1) C-Core case studies

Change at the Core (C-Core) is a professional development program for faculty in the Colleges of Science and Engineering and Huxley College for the Environment.  Together with internal evaluator of this project, Dan Hanley, I have been directing a group of 3 students in collecting and analyzing data related to the implementation of instructional strategies as a result of C-Core.  Four participants have agreed to be part of this study.  My group has been videotaping select classes, interviewing faculty, collecting assessment results, and collecting student survey and interview data.  These students have been systematically analyzing these data in order to provide a snapshot of how C-Core faculty implement their learning from C-Core into their classrooms.  We are currently at a point where we have an idea about a range of practices being implemented after some initial professional development.  We are planning to write an article describing this range of practices, the reasons why some of them may be adopted more easily than others, as well as student responses to changes in instruction.

2) Three levels of representation/understanding in chemistry

One of the documented problems of student learning in chemistry is the difficulty many students have in linking macroscopic (observable) chemical phenomena with submicroscopic explanations/models, and then translating these models into and from symbolic representations such as chemical equations (Gilbert & Treagust, 2009).  Experts translate between these levels fluently and often subconsciously, while novices do not.  While this issue has been documented in various research reports, little is known about the cognitive processes at work in making such links.  Knowledge of these processes would inform the development of learning activities to support them. 

2a) In 2012, half of the Chem 121 labs were substituted with virtual lab modules.  While there are drawbacks to a virtual lab, in terms of a student’s inability to learn physical laboratory skills, virtual labs, if designed well, have the potential to improve student learning over wet labs in important ways.  One advantage to a virtual environment is that it can dynamically model the sub-microscopic environment of atoms and molecules, which cannot be seen in a purely wet lab environment.  Furthermore, such models can be situated alongside macroscopic and/or symbolic representations, to aid in translation between the three (Chiu & Wu, 2009).  Our goal with this study was to study student dialogue when engaging in the virtual lab modules to investigate how, if at all, the virtual environment supports students’ linkages between the levels of representation.

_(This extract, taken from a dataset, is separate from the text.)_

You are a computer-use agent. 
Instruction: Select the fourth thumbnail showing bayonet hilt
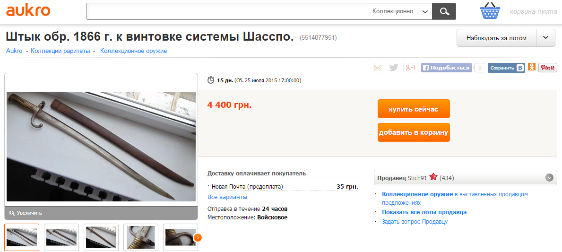(141, 237)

2b) Another goal in my research group is to be able to assess students’ ability to connect the three levels of representation and document changes in these abilities with increasing levels of education.  We hypothesized that a students’ ability to link the three levels, or their “multirepresentational competence,” is related to the construct of knowledge organization.  We therefore turned to the literature on knowledge organization from the field of physics education research, and based our study on a cardinal paper in that field, which describes the use of a card sort task to get at this construct.  Subjects were given cards that each represented a physics problem, and were asked to sort them into piles that represented similarity.  The authors found novices most often sorted by “surface features,” such as whether the card contained a representation of a plank or a lever, whereas experts sorted by “underlying principles,” such as the conservation of energy (Chi, Feltovich, & Glaser, 1981).

 

Ability to recognize underlying principles increases with increasing preparation in chemistry.

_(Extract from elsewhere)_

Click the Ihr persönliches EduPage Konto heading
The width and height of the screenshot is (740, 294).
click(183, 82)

Ability to recognize underlying principles increases with increasing preparation in chemistry.

 

In collaboration with Todd Haskell (WWU, cognitive psychology), we created a set of nine cards, each containing a quantitative chemistry problem, with the level of representation (macro, submicro, symbolic) depicted in the problem crossed with underlying concepts (stoichiometry, % mass, dilution).  These were chosen because they all represent content taught in chemistry 121, are at a similar difficulty level, and are taught in the course of about a month back to back. Participants, which span multiple levels of education in chemistry, are then asked to group the cards according to which ones belong in the same chapter of a general chemistry textbook.  Participants’ card groupings are then analyzed to see if the cards were sorted based on the underlying chemistry topics (e.g. all the dilution cards are grouped together) or by the level of representation (e.g. all the symbolic cards are grouped together). 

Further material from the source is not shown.